A version of this review has also been posted here.

The odds of you seeing a movie dumber than Fast Five this summer are just about the same as your odds of seeing a movie more fun. As a parsing of the title suggests (adjective number), this fifth installment in The Fast and the Furious franchise, under the direction of Justin Lin for the third time in a row, is being steered into the heist territory of Steven Soderbergh’s Ocean’s movies, albeit exchanging Danny Ocean’s wit for Dominic Toretto’s brawn.

Fast Five opens with ex-Federal Agent Brian O’Conner (Paul Walker) and his girlfriend Mia Toretto (Jordana Brewster) breaking the latter’s brother Dominic (Vin Diesel) out of custody on his way to jail in an action sequence that doesn’t challenge the your ability to suspend disbelief so much as your ability to suspend intelligence. Once past this scene you are either initiated into the willing or…well it occurs early enough in the movie to refund your ticket (though you may want to check your theater’s return policy before taking my word for it).

On the lamb, the three reunite in Rio de Janeiro, Brazil; and in case you ever forget where they are, there are no less than three over the shoulder sweeps of Christ the Redeemer to remind you. In a favela in Rio, the three reteam with Vince (Matt Schulze) from the first installment in the series. Lest you suspect, Fast Five is too innocently cartoonish to ever quite reach the level of exploitation as something like City of God, though it does test the limits of playing up preconceived notions of lawlessness and incivility of an exotic, third world country.
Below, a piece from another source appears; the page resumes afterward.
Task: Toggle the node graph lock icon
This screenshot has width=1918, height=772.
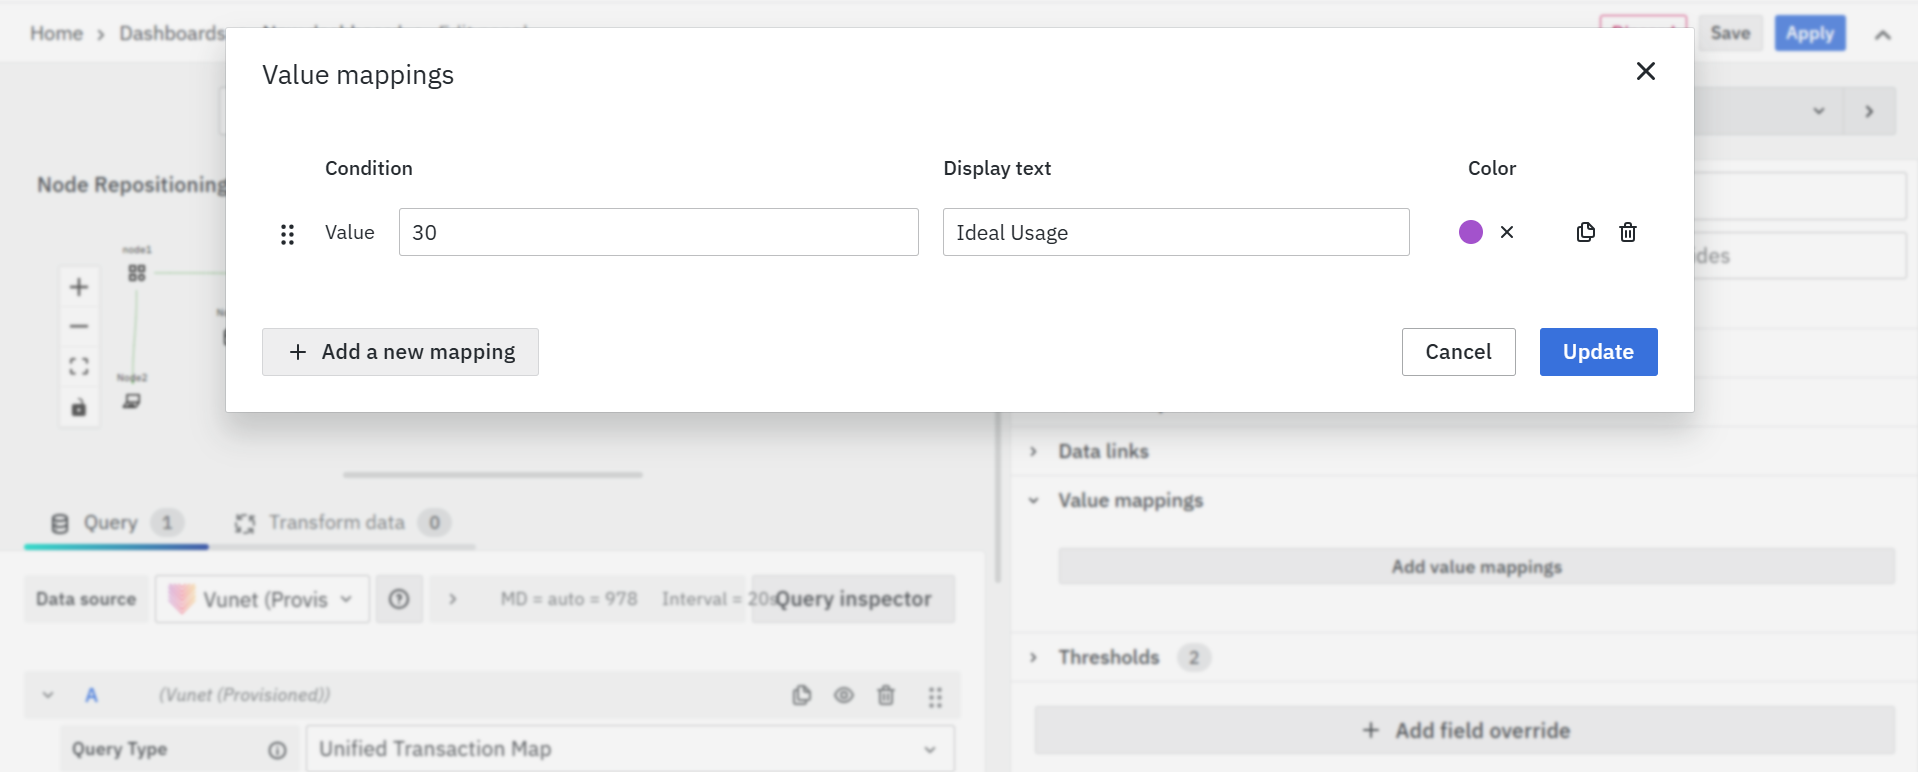Action: (79, 407)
After their first job in the new country, the team quickly finds themselves on the outs with both the most feared gangster in all of the Brazil (because the these car thieves are just too awesome too make enemies with any lesser criminal) and U.S. Federal agents led by monomaniacal Luke Hobbs (Dwayne Johnson) who spends the film’s one allowed-by-the-MPAA f-bomb to politely tell the local law enforcement to stay out of his way. In order to exact revenge on the crime boss and clear their name with the Ahab-like Hobbs, the team of carjackers finds it prudent to do just one more job.

The action sequences are fun enough to make it worth overlooking obvious flaws like the supposed good guys’ utter disregard for collateral damage, or why burning money gets better results than just stealing it (other than the obvious reason of mimicking The Dark Knight). The runtime of 2 hours and 10 minutes could be cut down by 20 to 30 minutes, and more than a couple members of the team could have been cut.